Still, leafy greens fare all right pretty much all year round. They are going well, as are the beetroot, cucumbers, zucchini and potatoes, which I expect to pick soon.
Today I planted seeds of lettuce, chicory, beans and more beetroot, after cultivating the soil and adding spades of compost and worm castings. Hopefully with some warmer weather these seeds will get a wriggle on fairly quickly.
Tuesday, December 4, 2012
This totally chimed with me - strange as it may seem, I too get the more satisfaction from the compost bin than almost out of anything else in the garden. It's just the thought of turning green waste into something useful that appeals to me.
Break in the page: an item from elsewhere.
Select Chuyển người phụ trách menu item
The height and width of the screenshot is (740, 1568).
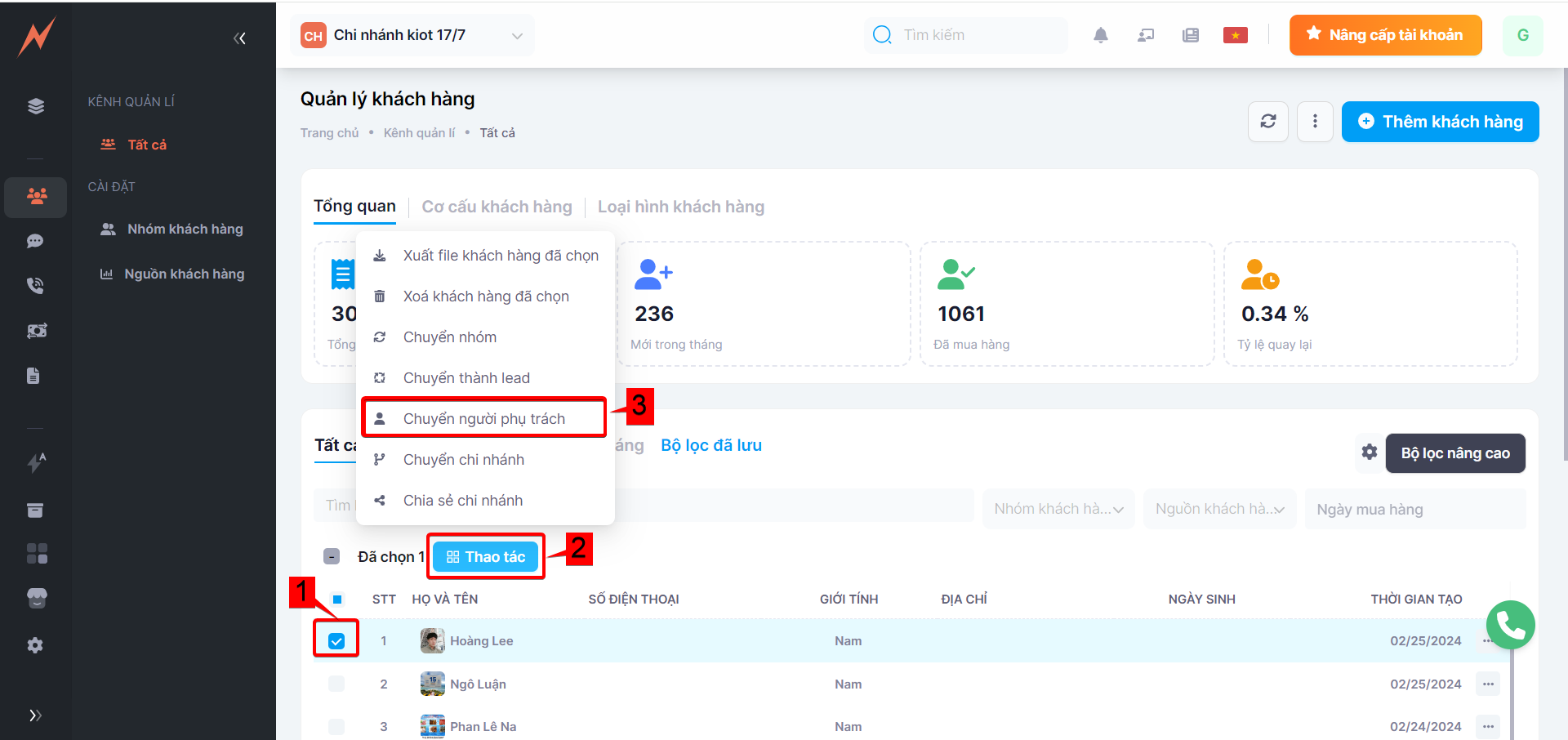click(x=483, y=418)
My compost bin at the moment contains Compost of Awesomeness. Along with kitchen scraps, I have a pile of dried grass clippings and sheep droppings which Action Man has swept up in the mower and dumped next to the bin. When I dump a bucket of kitchen scraps into the bin, I cover it with grass clippings. Occasionally I add chicken manure and shredded paper. Turn over with a fork, and water every week or so. The heat in the bin is amazing. And the stuff at the bottom of the bin is amazing too. The worms just love it. And the smell. I love it.
The other thing I like about composting is that if you follow the recipe, it never fails.
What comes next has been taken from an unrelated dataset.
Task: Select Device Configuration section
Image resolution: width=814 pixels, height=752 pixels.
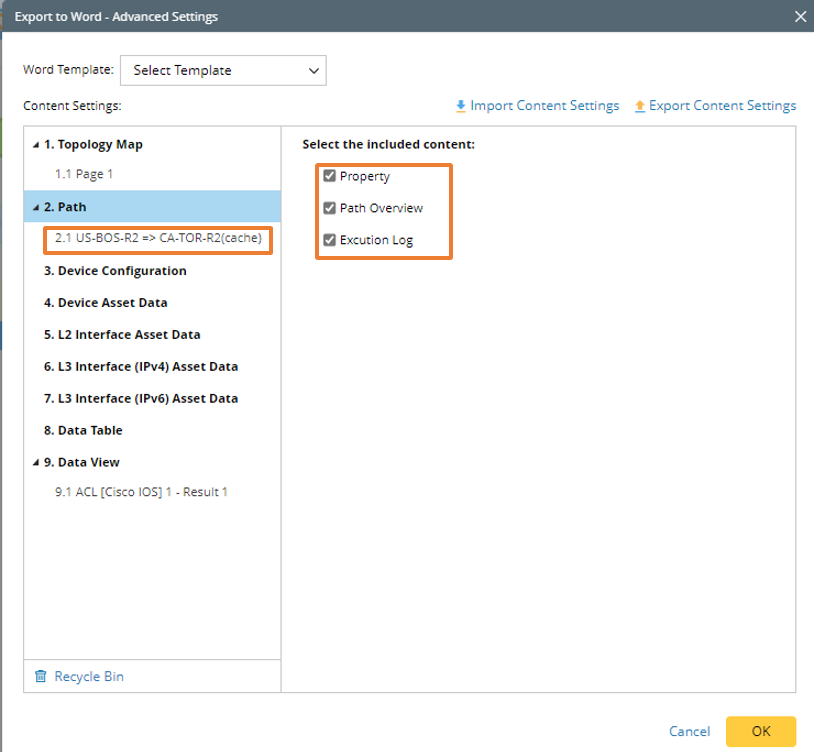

Which bit of gardening gives you the most satisfaction?
Monday, December 3, 2012
I do enjoy Christmas. What I don't enjoy is how it seems to go for so l-o-n-g. It seems to start about the first week of Noivember. By the time Christmas day rolls around, you're completely over it. The ideal to me would be to start thinking about it a week before, have a great day, decorations down. Wait for next year.
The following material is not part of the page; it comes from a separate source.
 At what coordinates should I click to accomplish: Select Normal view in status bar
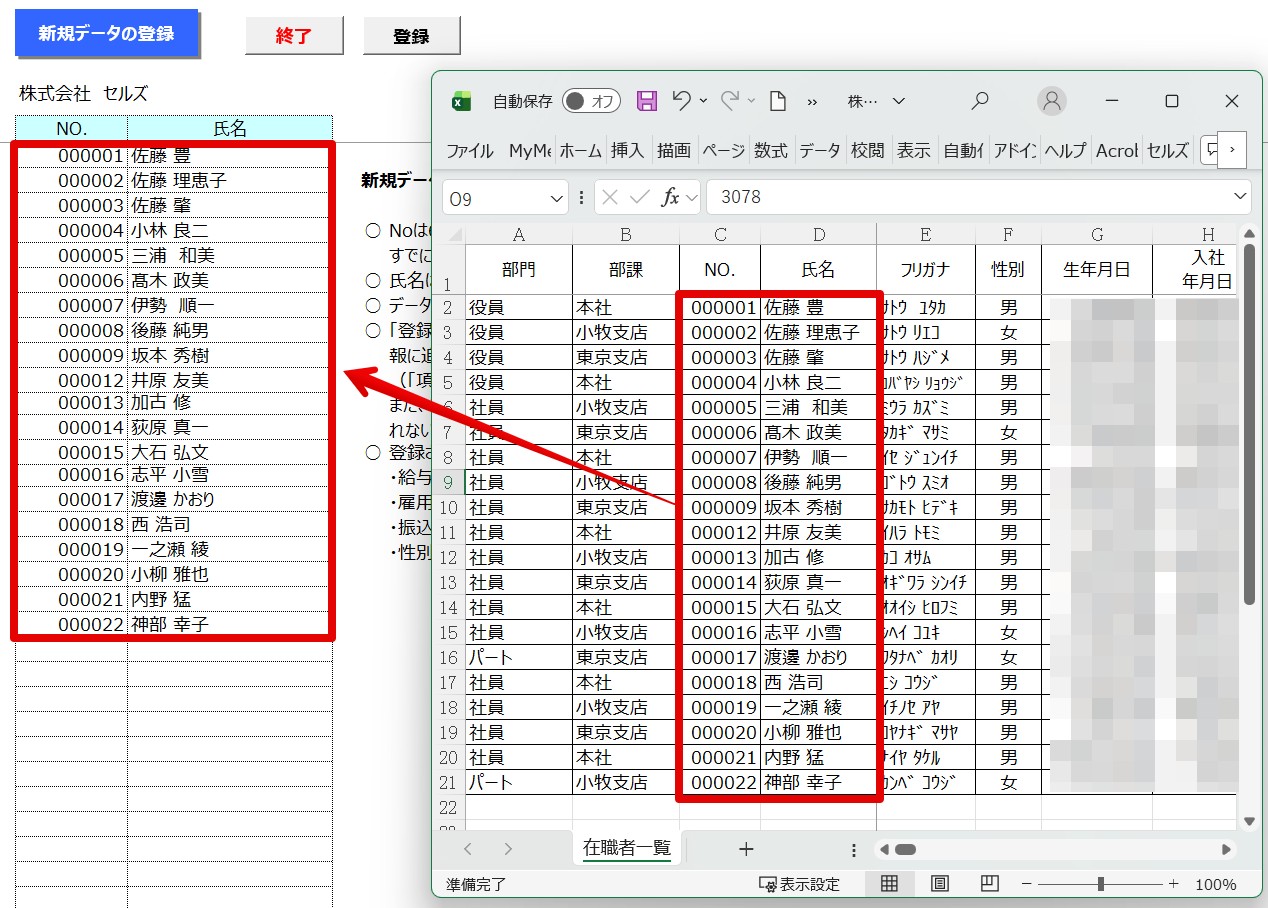(889, 884)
But I do live in the real world, so I guess I should get myself organised this week. I need to make another pudding, so I need a day (not too hot!) to do that. Christmas cards written and sent.
Presents bought. I am pretty lucky in this regard. I have a large family on my side - four brothers, their wives and nine nieces and nephews. We used to do kris kringle among the adults, and give presents to all the children. A few years ago the adults just looked at each other and agreed - too much! So now we don't do presents among the adults, and do kris kringle with the kids, so they receive one present each. My brothers will receive some of our 2011 Merlot and a bottle of homemade limoncello. Apart from my mother-in-law there are no others to consider on Action Man's side. Action Man and I have agreed no presents to each other this year.
As for Christmas dinner, my family gathers at my parents' place, which is big enough to accommodate everyone. We all contribute something - our contribution is a leg ham, which I glaze on Christmas Eve and the two puddings. So getting ready for Christmas dinner isn't too bad, but I do tend to find myself stationed at the sink for long periods on the day.
So that's it really. Not too onerous. Hope your Christmas preps are going well.